In an interview called The Face of Ferrante  with Ann Goldstein, also Jhumpa Lahiri’s translator, Kate Dodson talks about how she identified with Goldstein since she works as a translator too.  Says Dodson:

“Lispector’s The Complete Stories was my first book-length translation. By the end of it, I was a transformed woman. I was also a wreck, going cross-eyed from pages and pages of proofs, anxiously tweaking words, worn out from the emotional weight of Lispector’s characters. I wished I were Ann Goldstein, as I imagined her: unflappable, expertly laying down “elegant, burnished English,” as James Wood described her translations of Ferrante in The New Yorker. Her work possesses an assurance that comes from over twenty years of translating, ten of them spent with Ferrante’s books, as well as a singular training—forty years at The New Yorker, where she is head of the copy department.”

Ann Goldstein changed the status of the translator as sheet anonymous presence to someone who was sought after. Elena Ferrante, the writer she has translated, is nowhere in the picture. Ann Goldstein does not know the reclusive mind who has created the famous Ferrante Trilogy, though she knows the works themselves and how they have a mind, a deep, dense mind of their own.
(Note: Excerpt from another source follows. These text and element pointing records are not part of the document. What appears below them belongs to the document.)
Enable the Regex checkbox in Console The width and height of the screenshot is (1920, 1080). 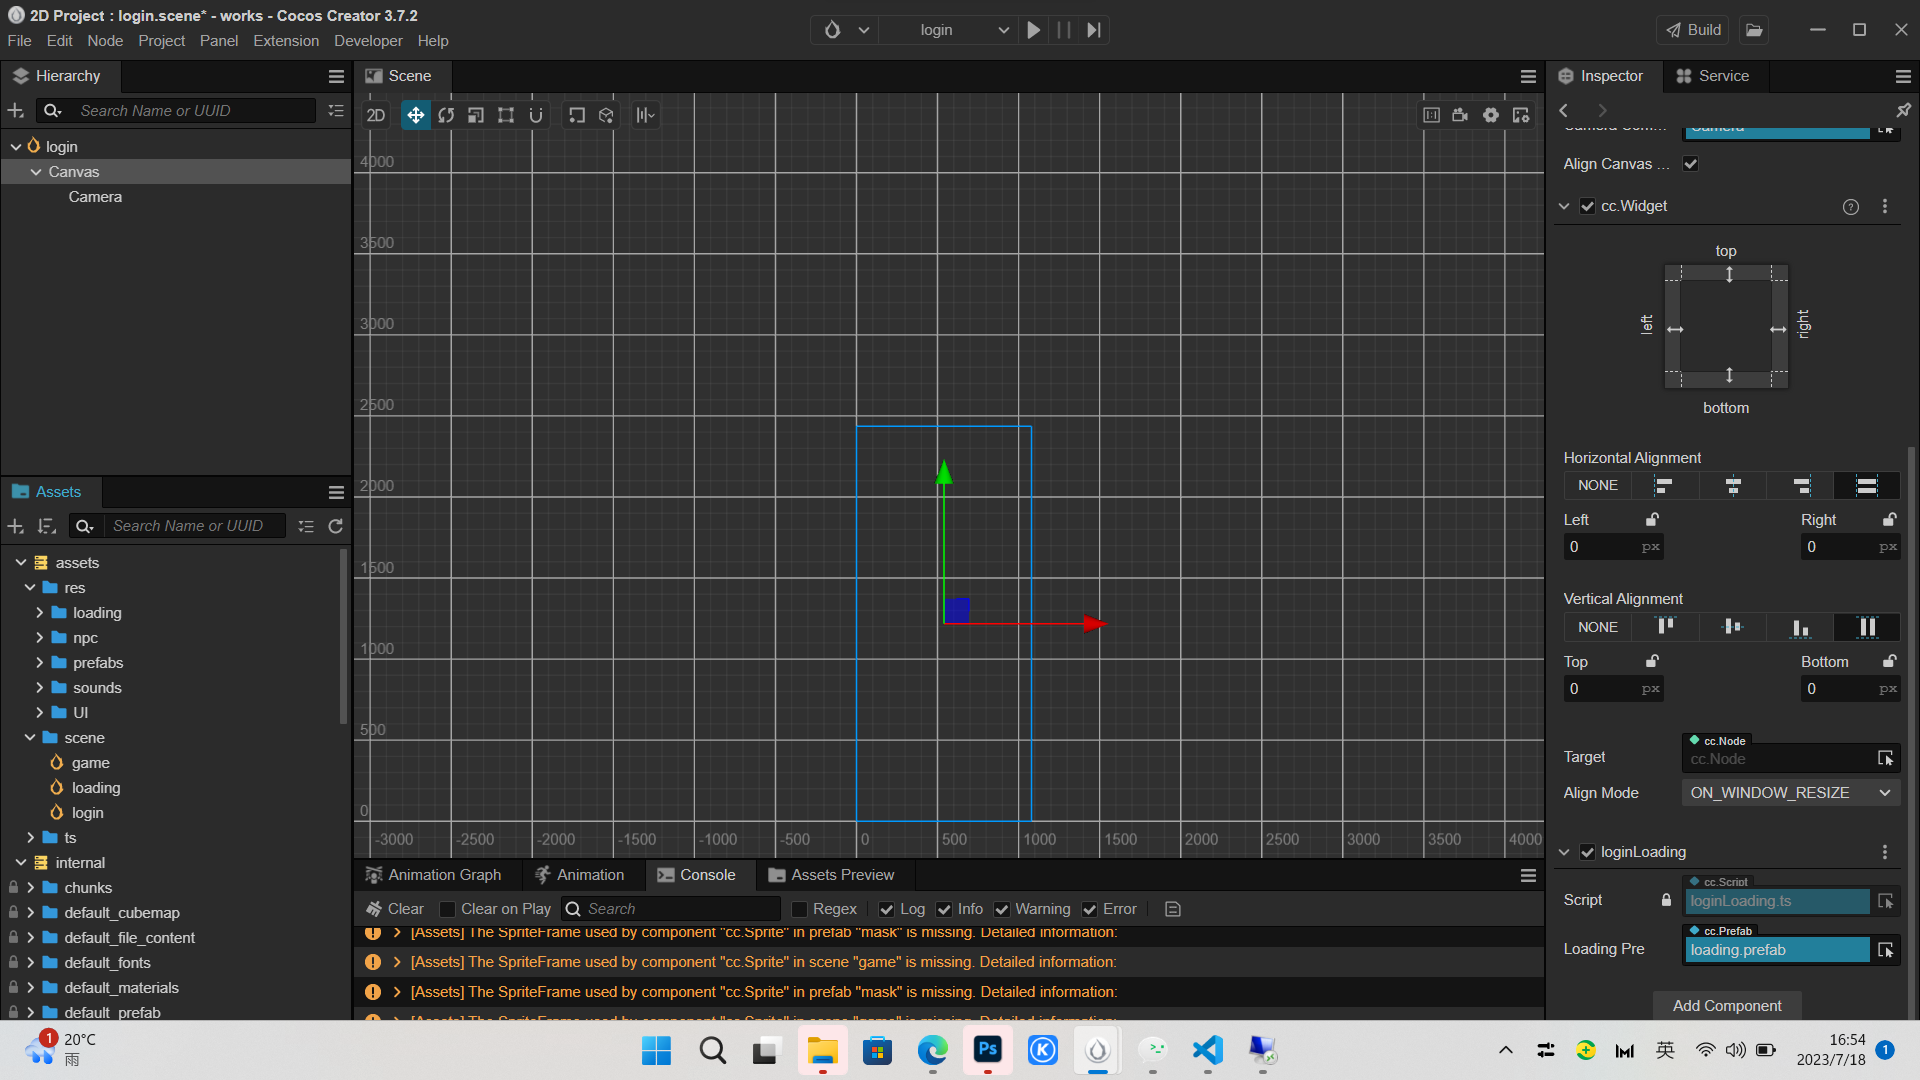799,909
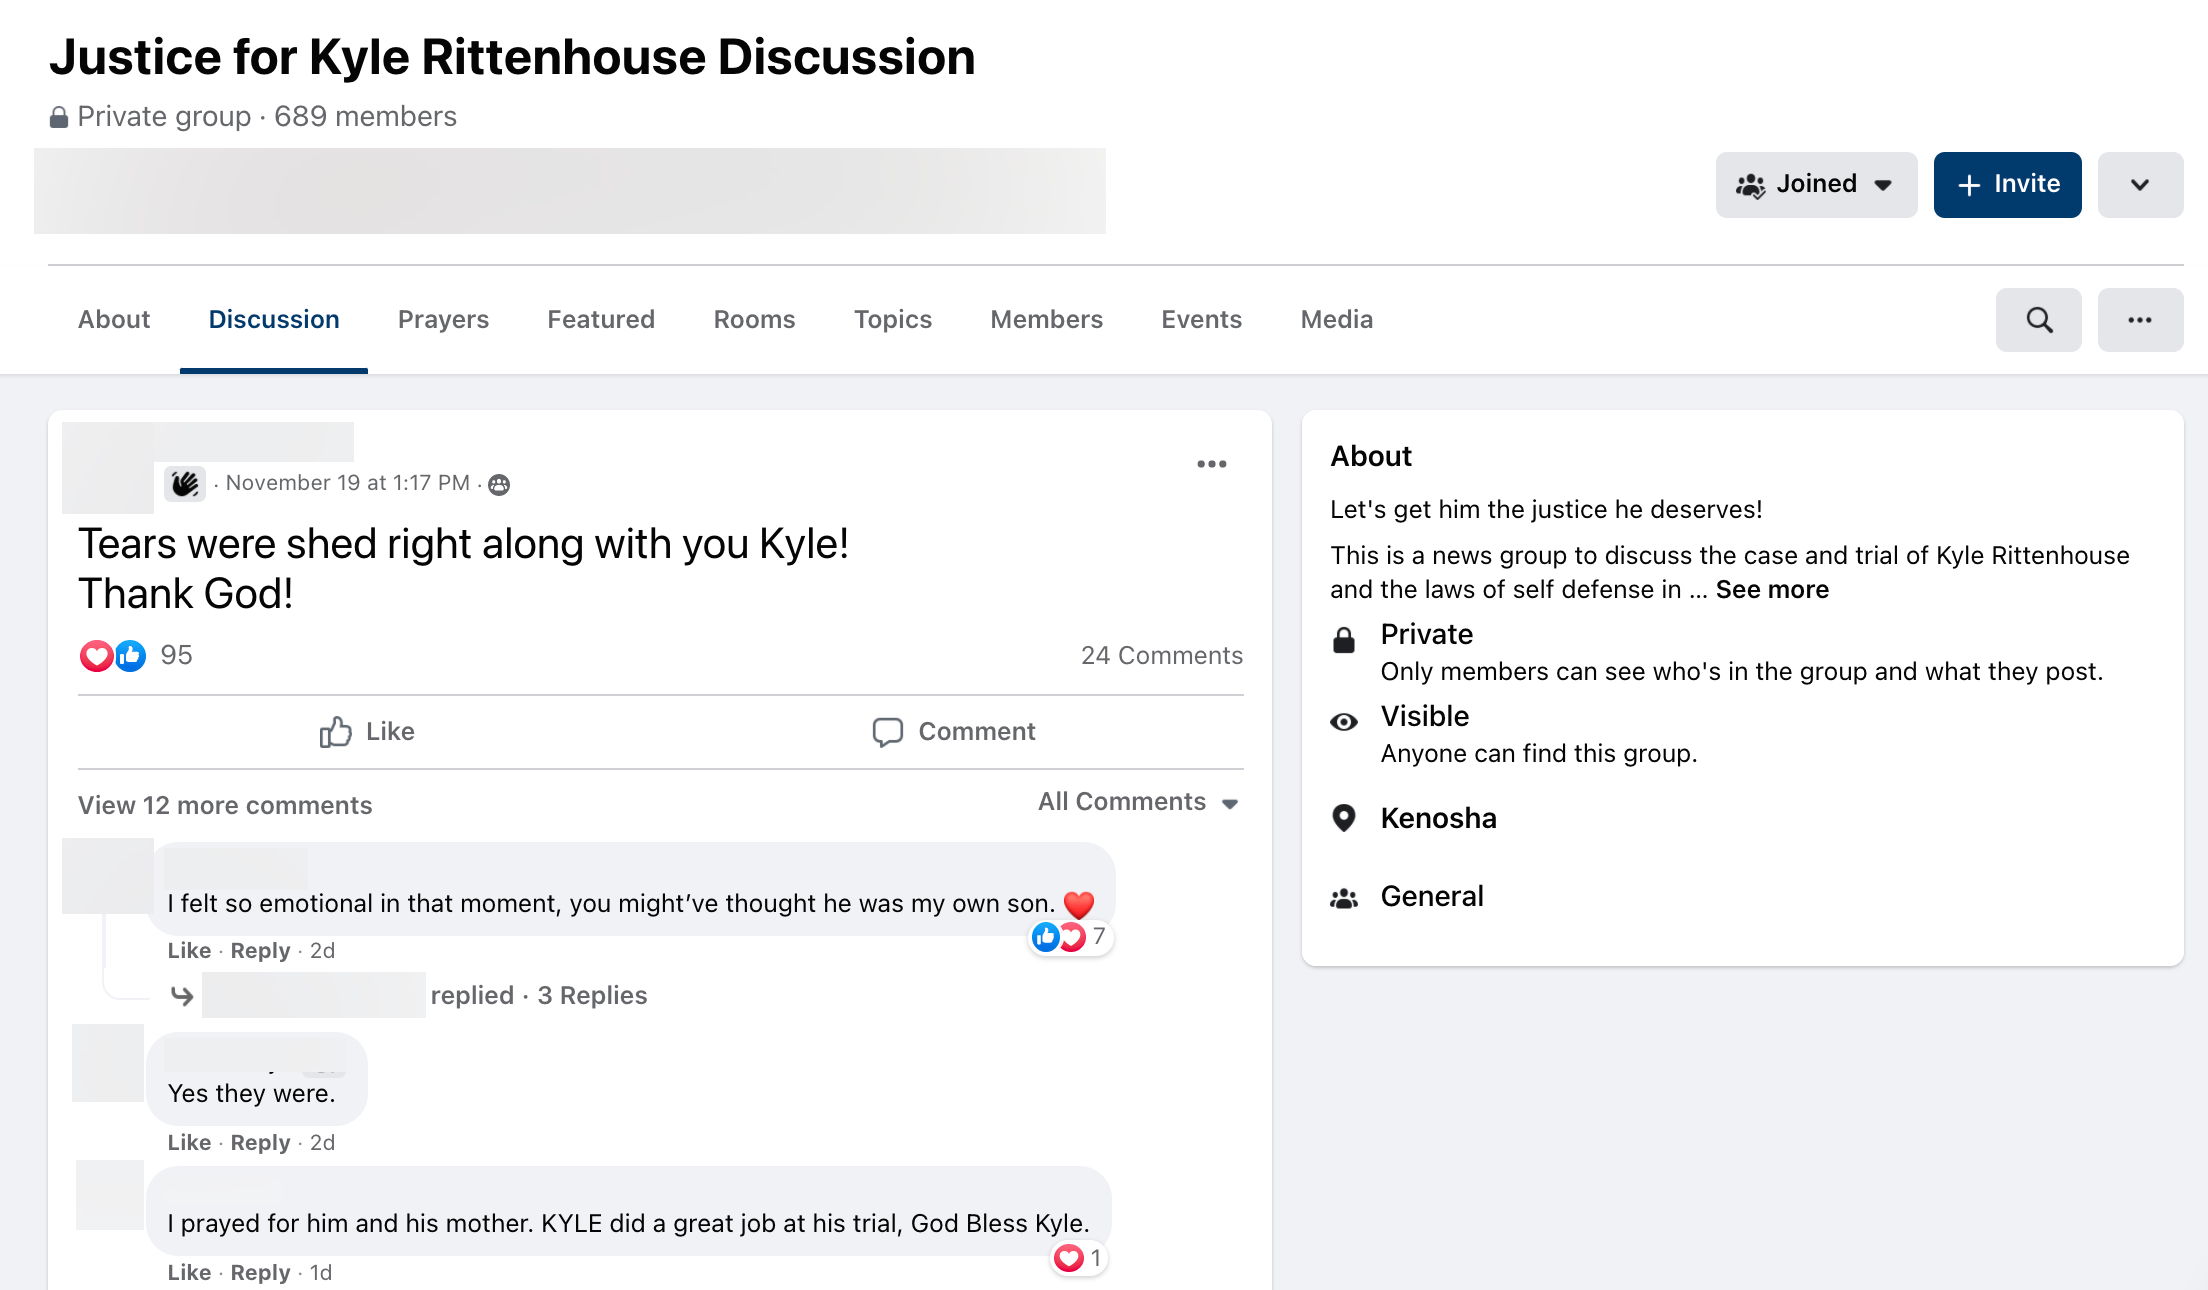The height and width of the screenshot is (1290, 2208).
Task: Expand the All Comments filter dropdown
Action: (x=1138, y=802)
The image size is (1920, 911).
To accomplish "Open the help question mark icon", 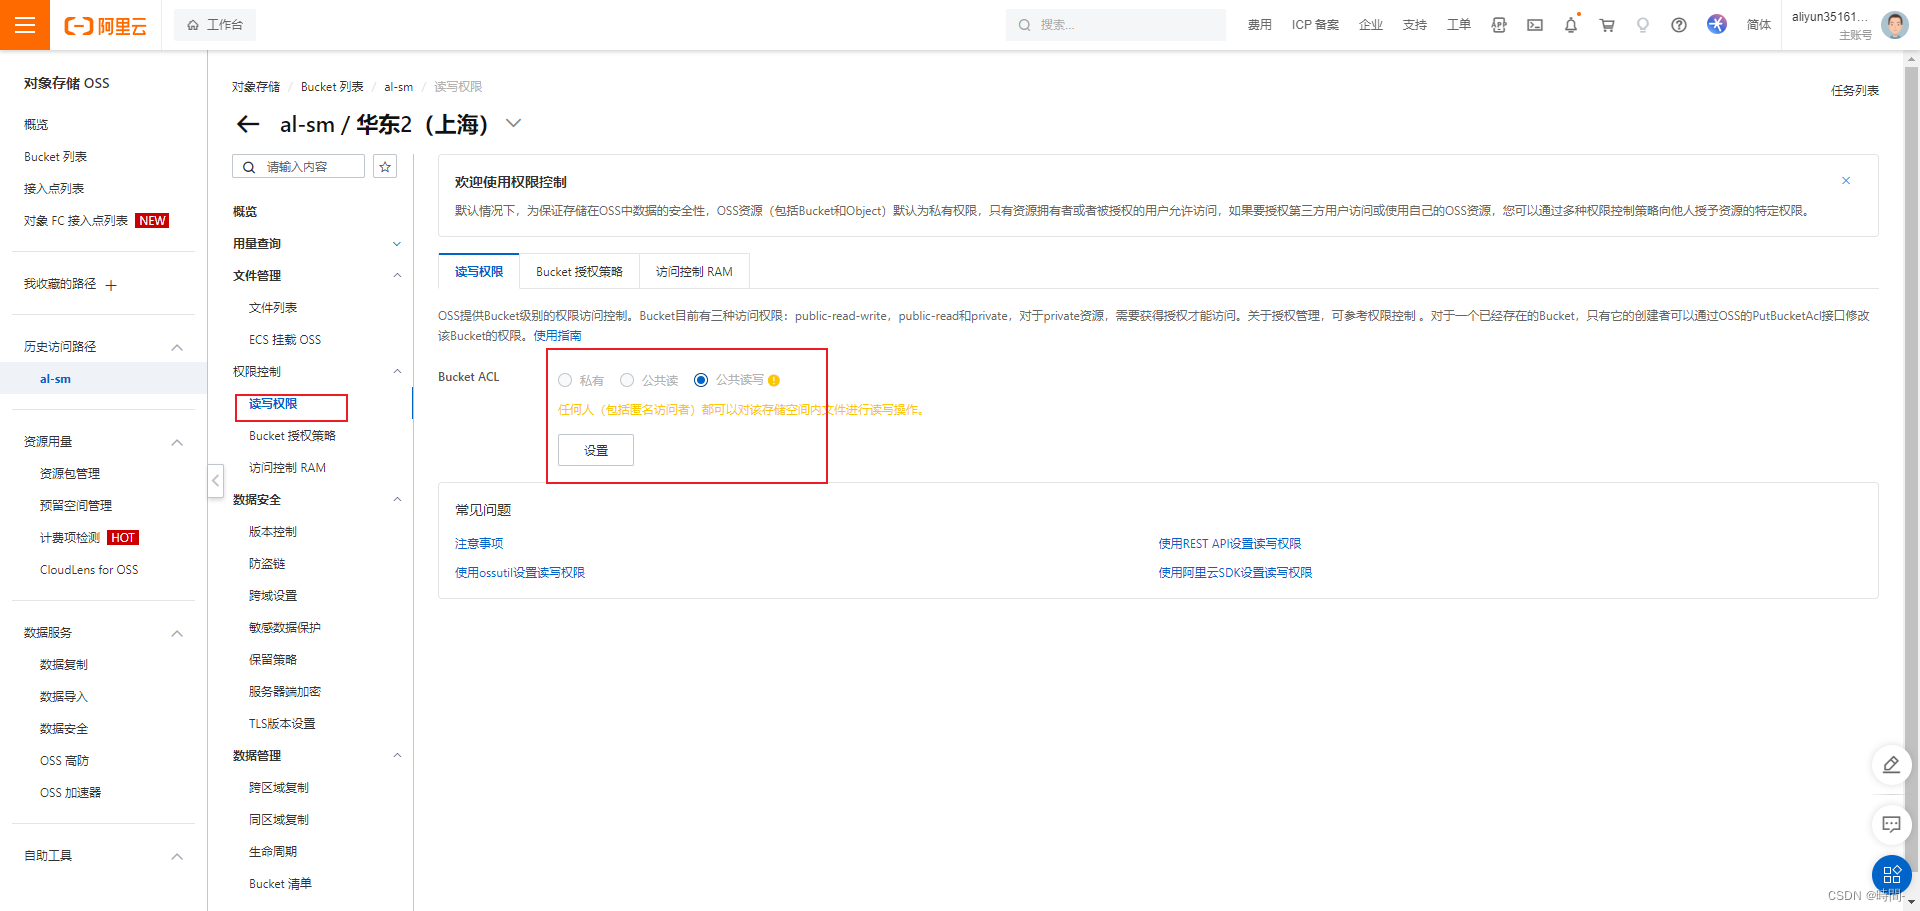I will click(1678, 25).
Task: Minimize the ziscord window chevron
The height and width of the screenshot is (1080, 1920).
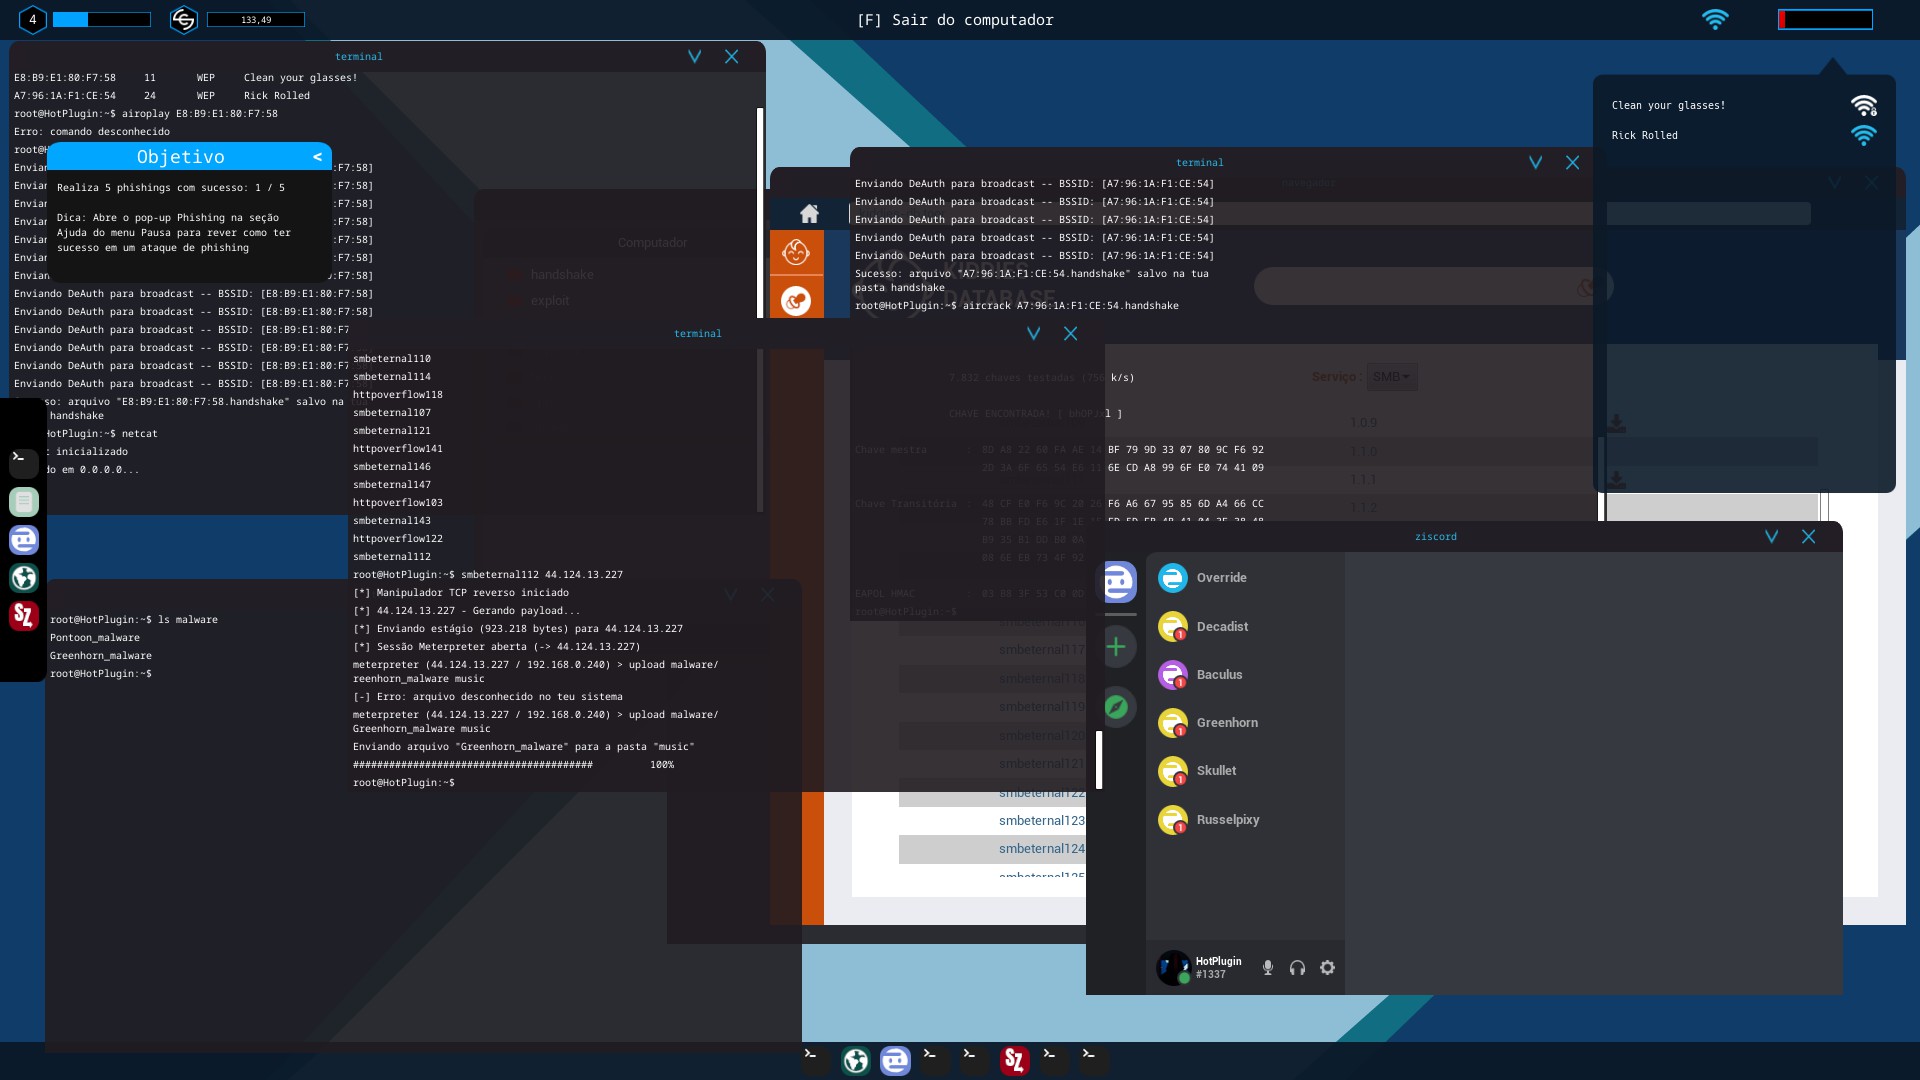Action: click(1771, 537)
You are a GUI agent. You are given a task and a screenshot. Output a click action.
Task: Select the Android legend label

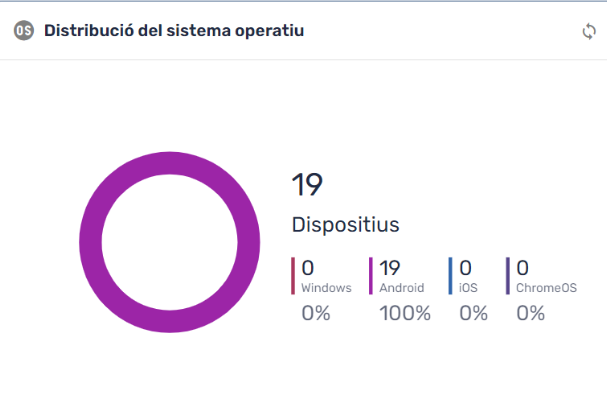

Working on an author’s works for years together can change the very fabric of your being. While Jhumpa Lahiri wrestles with her sense of self in a new language, Ann Goldstein is immersed in the intricacies of a world created by another in a language she has grown to love.

Translation is glorious stuff and with writers who are starting to see beyond their own languages, we only gain from more and more interpretations.